砂かけ祭について

 

当社の御祭神は水を司り、豊かな稔りを授けて下さる御饌神です。

この祭典の正式名称は「お田植祭」ですが、砂を雨に見立てて掛け合うことから「砂かけ祭」と呼ばれるようになりました。古くは延喜式祝詞にも残る「大忌祭」の中で行われていた一行事が現在に継承されています。

祭典日は2月11日(建国記念の日)。

午前10時30分から「殿上の儀」、午後2時から「庭上の儀」の2部に分かれています。祭典は厳かな祈りの場でありながら、その後の奉仕者と参拝者が砂をかけ合うことで五穀豊穣となる雨水の恵みを大神様に願います。また、参集したそれぞれが神事に奉仕し砂にかかることで、厄除けを願う祭典でもあります。  

 

 

※当日の注意事項

〇撮影をされる方は社務所で注意事項の確認をお願いします。

〇ドローンの使用を禁止致します。

〇三脚を使用して撮影することを禁止致します。

〇田人と牛役は鍬で砂を掛ける為、近づき過ぎないで下さい。  

 

【殿上の儀】

 

 
宮司、大前に祝詞奏上の後 、苗代作り・苗代巡り・苗植えの順にお田植の所作を行います。

 =苗代作り=

拝殿を田圃に見立て、田人が鋤き・鍬・ならし竹の順に苗代作りをした後、神前に供えてある籾種を「良き種まこ。福種まこ。」と唱えながら蒔きます。

 =苗代巡り=

田圃を巡りながら「今年は神様のおかげで良き苗ができました。」と唱えます。

 =苗取り=

田人が東を向き「東で八百」、西を向き「西で八百。早乙女衆」と唱えると同時に、早乙女が苗に見立てた松苗を手に持ち、神前との間を足早に1往復します。

 =田植え=

牛面をつけた牛役と田人が犂(からすき)・馬杷(まぐわ)の順に田作りを行った後、早乙女が  

 

一、この苗は我がにはあらず廣瀬なる神のよさせし早苗なり
二、みてぐらは我がにはあらず天にますとゆうか姫の神のみてぐら

 

と神楽歌を謡いながら田植えを行う所作を奉仕すると殿上の儀は終わります。

 

【庭上の儀】

 

 
拝殿前に青竹を4本立て、注連縄を張り巡らして田圃に見立てます。行う事は殿上の儀と同様ですが、太鼓の合図で田人と牛が出て田植えの所作をした後、参拝者に砂を掛けます。

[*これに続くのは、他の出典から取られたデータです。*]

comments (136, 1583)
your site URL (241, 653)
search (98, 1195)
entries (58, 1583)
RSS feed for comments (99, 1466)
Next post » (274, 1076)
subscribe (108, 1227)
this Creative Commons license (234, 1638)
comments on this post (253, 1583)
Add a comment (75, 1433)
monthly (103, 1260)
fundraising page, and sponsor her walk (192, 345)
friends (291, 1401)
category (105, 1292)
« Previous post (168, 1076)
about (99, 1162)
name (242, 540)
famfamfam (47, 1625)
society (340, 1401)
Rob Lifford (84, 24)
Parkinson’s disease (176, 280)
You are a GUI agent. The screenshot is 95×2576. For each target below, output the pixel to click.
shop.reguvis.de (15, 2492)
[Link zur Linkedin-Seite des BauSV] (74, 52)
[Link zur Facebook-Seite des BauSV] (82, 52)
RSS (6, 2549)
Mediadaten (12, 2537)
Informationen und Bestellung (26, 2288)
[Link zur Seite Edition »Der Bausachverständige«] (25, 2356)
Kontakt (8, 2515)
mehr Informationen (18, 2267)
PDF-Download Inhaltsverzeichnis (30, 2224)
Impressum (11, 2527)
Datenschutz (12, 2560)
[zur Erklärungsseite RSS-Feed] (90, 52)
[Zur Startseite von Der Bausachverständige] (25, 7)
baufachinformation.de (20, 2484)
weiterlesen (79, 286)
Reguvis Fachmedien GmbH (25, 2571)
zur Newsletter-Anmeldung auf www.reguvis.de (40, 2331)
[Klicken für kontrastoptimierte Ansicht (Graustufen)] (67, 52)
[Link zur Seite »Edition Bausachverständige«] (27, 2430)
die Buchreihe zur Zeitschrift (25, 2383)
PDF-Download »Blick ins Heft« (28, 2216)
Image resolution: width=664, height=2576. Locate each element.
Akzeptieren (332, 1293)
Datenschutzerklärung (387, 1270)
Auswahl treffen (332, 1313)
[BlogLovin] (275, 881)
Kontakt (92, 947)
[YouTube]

それに対し参拝者が砂を掛け返し、砂かけ合戦が始まります。この砂の掛け合いは1回5分程度で8回繰り返されます。

砂は雨になぞらえられ掛け合いが盛んであるほどこの年はよく雨が降り豊作となる。また、降り注ぐ砂にかかると厄除けになると伝えられています。

この後、早乙女が登場し田植えを行うと庭上の儀は終了します。

最後に参拝者へ松苗と田餅が撒かれます。松苗は松の葉で作られ中に籾種が2・3粒入っており藁で巻かれています。これは田の水口(水の取り入れ口)に刺すと悪病、害虫、悪水などから田を守ります。また家の玄関口に刺しておくと住居を厄災から護るのお守りともなります。田餅は、これを食べると無病息災で一年が過ごせます。

このように当社の砂かけ祭は、昔の田作りの模範田植えであり、砂を雨に見立てて雨水の恵みを乞い、農耕作業が順調に進み五穀豊穣を祈願するところに特徴があります。